▶ _WHAT THE TASK ASKS_: Starting at the line with "You are a computer-use agent." and stopping at the final line, retype the data below exactly; do not carry over any pictures.
*** Block opens ***
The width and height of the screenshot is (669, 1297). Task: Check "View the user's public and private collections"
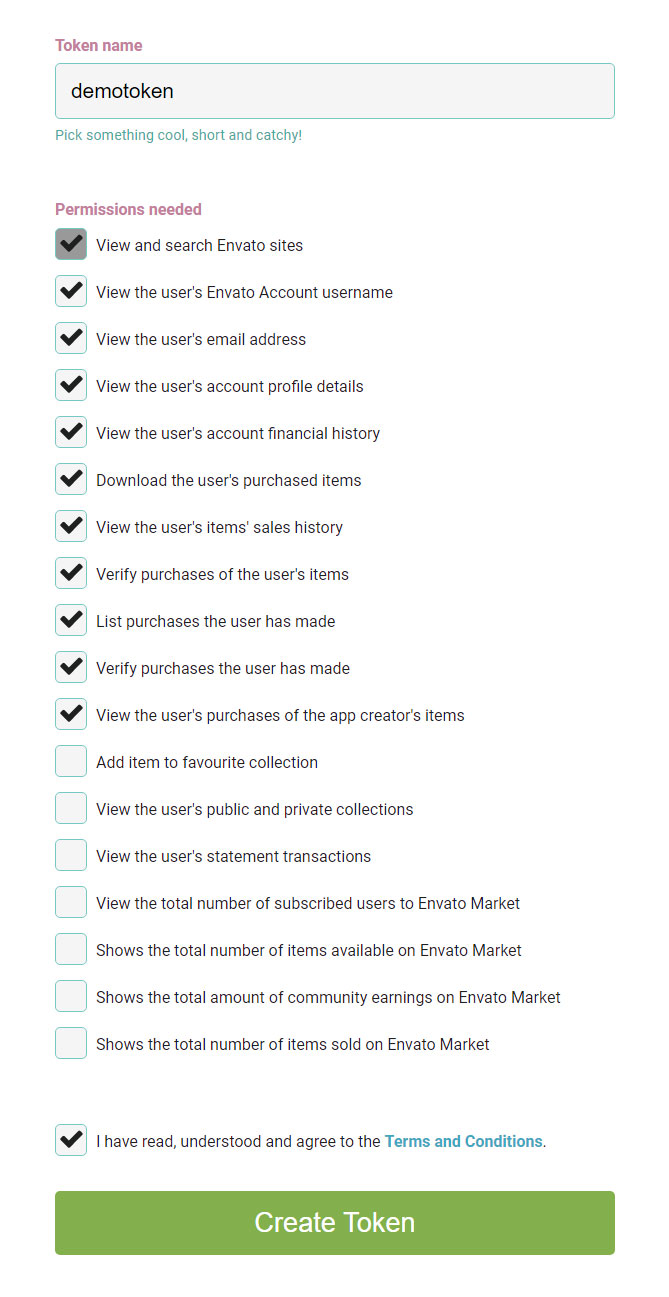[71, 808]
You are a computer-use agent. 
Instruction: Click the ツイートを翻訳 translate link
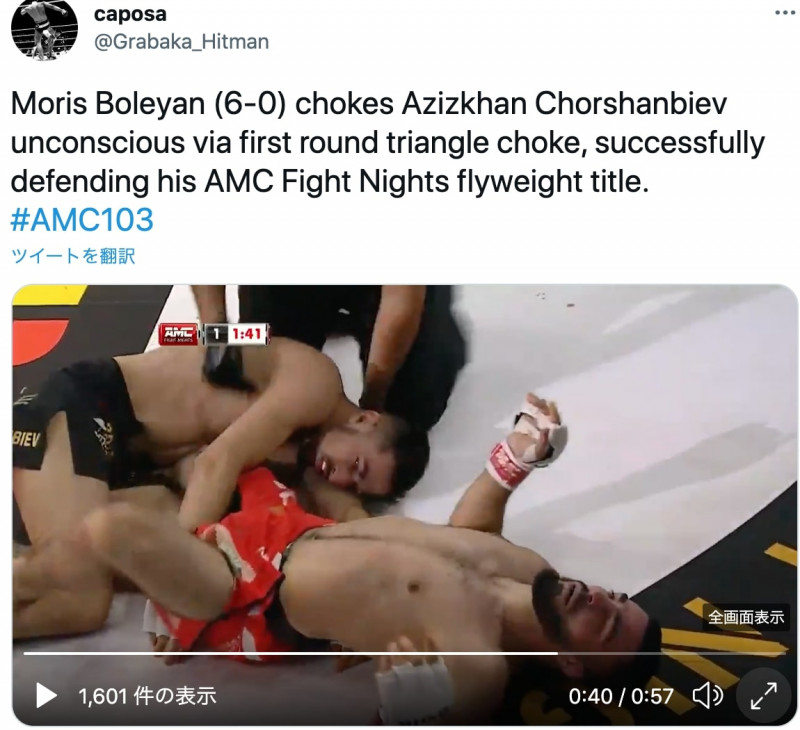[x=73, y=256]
*** Block closes ***
▶ _OUTPUT FOR THIS TASK_:
You are a computer-use agent. 
Instruction: Click the ツイートを翻訳 translate link
[x=73, y=256]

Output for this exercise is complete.